ザヴィヌルのエスニックな音世界
1970年代から1980年代、一世を風靡したフュージョン・バンド、ウェザー・リポート(Weather Report)。僕はこのウェザー・リポートの大ファンな訳だが、幾つか気になることがあった。
4枚目の『Mysterious Traveller』から紛れ込んできた、ワールド・ミュージック系の音、アフリカン・ネイティブでアーシーな民俗音楽風の音は誰の趣味なのか。ショーターの趣味にしては、ワールド・ミュージックな雰囲気があからさますぎる。
ジャコ・パストリアスが参入してから、このワールド・ミュージック系の音、アフリカン・ネイティブでアーシーでエスニックな音がかなり幅をきかせ始めたので、ジャコの趣味かとも思ったが、ジャコ参加以前から、そこはかとなく、この音世界が漂っていたので、ジャコが発信源では無い。
実は、このアルバムを聴いた時、このワールド・ミュージック系の音、アフリカン・ネイティブでアーシーでエスニックな音は、ジョー・ザヴィヌルの趣味、仕業だったことに気がついた。そのアルバムとは、Joe Zawinul & The Zawinul Syndicate『Vienna Nights』(写真左)。

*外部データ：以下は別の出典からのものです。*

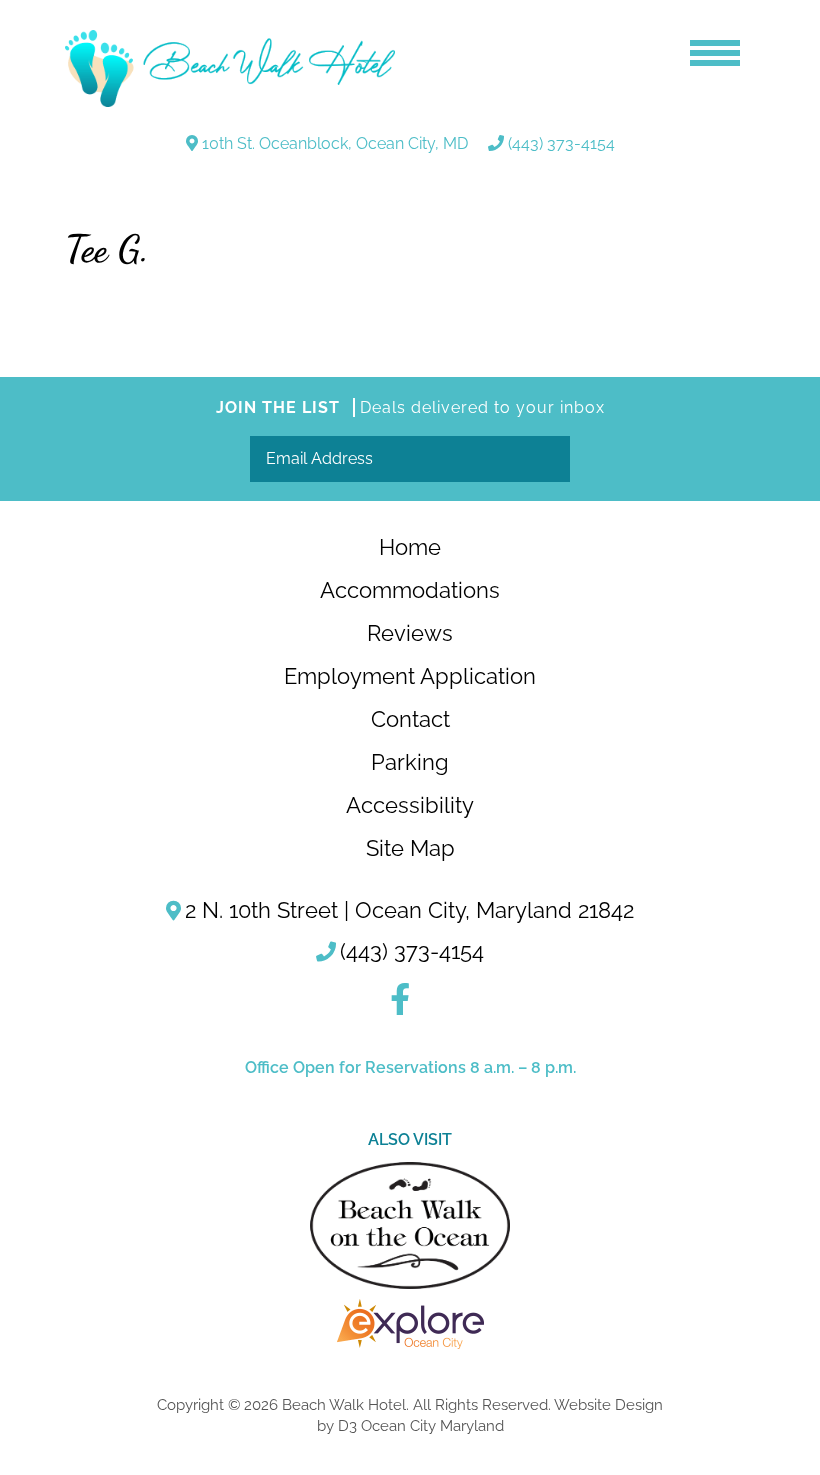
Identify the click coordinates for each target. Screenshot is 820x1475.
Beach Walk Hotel (344, 1404)
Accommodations (410, 590)
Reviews (410, 633)
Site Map (410, 848)
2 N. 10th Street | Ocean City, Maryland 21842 (409, 910)
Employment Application (410, 676)
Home (410, 547)
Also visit (410, 1139)
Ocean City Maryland (432, 1425)
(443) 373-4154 (561, 143)
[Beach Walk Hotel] (230, 68)
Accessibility (410, 805)
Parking (410, 762)
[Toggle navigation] (715, 50)
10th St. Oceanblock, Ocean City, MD (335, 143)
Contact (410, 719)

故郷ウィーンに開いた自己のクラブ「ジョー・ザヴィヌルズ・バードランド」でのライブ盤である。2005年のリリース。Weather Report解散後,ザヴィヌルのアフリカン・ネイティブでアーシーでエスニックな音は段々と頭角を現し、このアルバムでは、もはや、アフリカン・ネイティブでアーシーでエスニックな音一色。

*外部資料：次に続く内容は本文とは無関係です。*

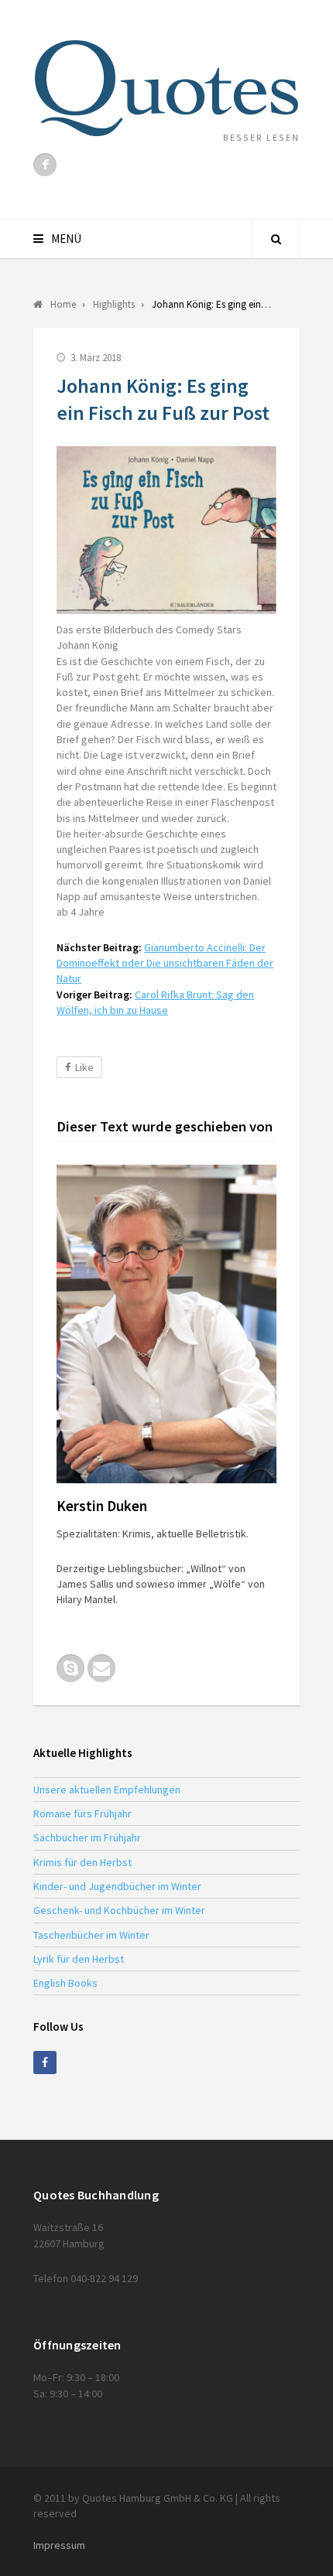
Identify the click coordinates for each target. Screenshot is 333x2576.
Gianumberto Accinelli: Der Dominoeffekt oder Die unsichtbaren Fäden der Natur (165, 963)
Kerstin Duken (102, 1505)
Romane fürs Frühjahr (82, 1813)
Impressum (59, 2545)
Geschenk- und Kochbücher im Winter (119, 1910)
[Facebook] (45, 164)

しかし、これほどまでに、ザヴィヌルがアフリカン・ネイティブでアーシーでエスニックな音がお気に入りだったとは思わなかった。好きこそものの上手なれ、というが、確かに、このアルバムでの、アフリカン・ネイティブでアーシーでエスニックな音については、実に上手く創られている。
ザヴィヌルお得意のシンセサイザーによるユニゾン&ハーモニーが実に効果的に響いて、両立のアフリカン・ネイティブでアーシーでエスニックなフュージョン・ジャズ盤に仕立て上げられている。ボーカル入りの曲も約半数を占め、肉声だけで無く、ボコーダーも有効に活用して、エスニック度濃厚な音世界が溢れんばかり。
アフリカン・ネイティブでアーシーでエスニックな音の展開が凄い迫力と内容。ザヴィヌルの本質はここにあったのか、と改めて再認識する。ジャズの原点を押さえた好盤ではあるが、アフリカン・ネイティブでアーシーでエスニックな音を前面に押し出した分、ある意味、通常のメインストリーム・ジャズを超えている。
ワールド・ミュージックがベースのフュージョン・ジャズ。ある意味、真のフュージョン(融合)な音楽であると言える。これほどまで、エスニックな音世界は唯一無二。ザヴィヌルは亡くなったが、彼の音楽は残った。
震災から4年7ヶ月。決して忘れない。まだ4年7ヶ月。常に関与し続ける。がんばろう東北、がんばろう関東。自分の出来ることから復興に協力し続ける。